DATASET RECORDS:

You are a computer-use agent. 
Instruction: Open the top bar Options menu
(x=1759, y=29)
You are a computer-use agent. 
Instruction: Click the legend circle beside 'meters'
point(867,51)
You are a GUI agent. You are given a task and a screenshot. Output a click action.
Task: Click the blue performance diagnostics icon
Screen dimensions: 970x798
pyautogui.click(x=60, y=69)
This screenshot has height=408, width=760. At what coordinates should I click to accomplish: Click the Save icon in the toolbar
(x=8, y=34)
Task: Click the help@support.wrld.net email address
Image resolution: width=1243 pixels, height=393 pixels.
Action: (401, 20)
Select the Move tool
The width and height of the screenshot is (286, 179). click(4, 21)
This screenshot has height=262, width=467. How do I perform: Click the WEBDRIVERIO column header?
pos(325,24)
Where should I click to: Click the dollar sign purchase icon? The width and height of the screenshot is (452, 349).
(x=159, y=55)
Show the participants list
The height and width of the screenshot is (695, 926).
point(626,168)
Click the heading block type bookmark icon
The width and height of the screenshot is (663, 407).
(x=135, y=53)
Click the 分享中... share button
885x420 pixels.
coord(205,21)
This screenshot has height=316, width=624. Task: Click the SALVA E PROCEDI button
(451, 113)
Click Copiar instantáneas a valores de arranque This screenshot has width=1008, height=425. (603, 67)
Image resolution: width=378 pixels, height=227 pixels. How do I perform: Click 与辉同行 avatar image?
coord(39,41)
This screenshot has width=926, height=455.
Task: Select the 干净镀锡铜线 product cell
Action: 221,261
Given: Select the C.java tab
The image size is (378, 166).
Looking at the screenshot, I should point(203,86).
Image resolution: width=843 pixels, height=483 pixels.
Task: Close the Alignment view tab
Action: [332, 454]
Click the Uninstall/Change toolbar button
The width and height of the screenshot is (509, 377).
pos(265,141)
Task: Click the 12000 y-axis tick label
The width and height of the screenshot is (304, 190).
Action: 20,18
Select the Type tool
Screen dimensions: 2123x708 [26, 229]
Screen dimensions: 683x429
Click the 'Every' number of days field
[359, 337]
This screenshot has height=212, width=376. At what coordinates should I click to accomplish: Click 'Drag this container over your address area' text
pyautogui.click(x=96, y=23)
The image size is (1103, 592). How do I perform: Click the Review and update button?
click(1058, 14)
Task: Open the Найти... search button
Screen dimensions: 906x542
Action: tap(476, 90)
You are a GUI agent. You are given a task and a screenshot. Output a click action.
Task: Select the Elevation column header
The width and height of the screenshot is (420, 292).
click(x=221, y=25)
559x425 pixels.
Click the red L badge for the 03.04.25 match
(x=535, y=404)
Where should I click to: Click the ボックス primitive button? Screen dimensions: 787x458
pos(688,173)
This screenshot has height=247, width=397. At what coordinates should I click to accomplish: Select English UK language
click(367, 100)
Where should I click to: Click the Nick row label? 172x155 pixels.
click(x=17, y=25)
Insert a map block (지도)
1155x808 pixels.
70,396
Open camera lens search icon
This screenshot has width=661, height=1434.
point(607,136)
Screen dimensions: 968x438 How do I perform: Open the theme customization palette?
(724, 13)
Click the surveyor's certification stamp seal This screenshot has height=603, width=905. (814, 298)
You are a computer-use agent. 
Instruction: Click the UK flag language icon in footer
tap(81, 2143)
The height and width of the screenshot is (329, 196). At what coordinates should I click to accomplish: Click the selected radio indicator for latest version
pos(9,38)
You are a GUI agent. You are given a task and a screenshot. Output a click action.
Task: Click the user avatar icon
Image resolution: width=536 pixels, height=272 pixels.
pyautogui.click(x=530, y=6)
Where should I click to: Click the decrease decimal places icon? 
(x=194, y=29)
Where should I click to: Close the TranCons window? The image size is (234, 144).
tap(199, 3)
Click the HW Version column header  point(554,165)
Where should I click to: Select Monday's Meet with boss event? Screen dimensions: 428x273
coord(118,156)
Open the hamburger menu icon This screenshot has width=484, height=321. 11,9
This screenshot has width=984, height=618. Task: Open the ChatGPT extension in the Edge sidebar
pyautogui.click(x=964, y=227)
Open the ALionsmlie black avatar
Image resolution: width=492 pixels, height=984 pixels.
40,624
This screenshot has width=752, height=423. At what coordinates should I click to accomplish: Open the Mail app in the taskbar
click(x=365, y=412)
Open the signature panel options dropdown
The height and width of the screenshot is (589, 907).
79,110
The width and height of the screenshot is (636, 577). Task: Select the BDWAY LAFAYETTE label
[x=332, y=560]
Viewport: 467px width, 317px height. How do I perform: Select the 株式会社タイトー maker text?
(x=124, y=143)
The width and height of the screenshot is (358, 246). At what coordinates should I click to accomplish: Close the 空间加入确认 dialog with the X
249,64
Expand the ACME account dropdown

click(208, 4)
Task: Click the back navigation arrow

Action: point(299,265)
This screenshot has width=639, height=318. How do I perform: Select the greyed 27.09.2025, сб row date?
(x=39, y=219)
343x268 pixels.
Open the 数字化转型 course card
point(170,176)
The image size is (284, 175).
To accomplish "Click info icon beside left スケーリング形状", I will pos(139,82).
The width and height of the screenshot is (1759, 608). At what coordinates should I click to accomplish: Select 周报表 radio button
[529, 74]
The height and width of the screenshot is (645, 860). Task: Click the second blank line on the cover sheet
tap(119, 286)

TASK DIRECTIONS:
Please copy exactly, and only, the lines running from the one containing "The width and height of the screenshot is (1759, 608)." through the end of the listing.

YOUR RESPONSE:
The width and height of the screenshot is (1759, 608). At what coordinates should I click to accomplish: Select 周报表 radio button
[529, 74]
The height and width of the screenshot is (645, 860). Task: Click the second blank line on the cover sheet
tap(119, 286)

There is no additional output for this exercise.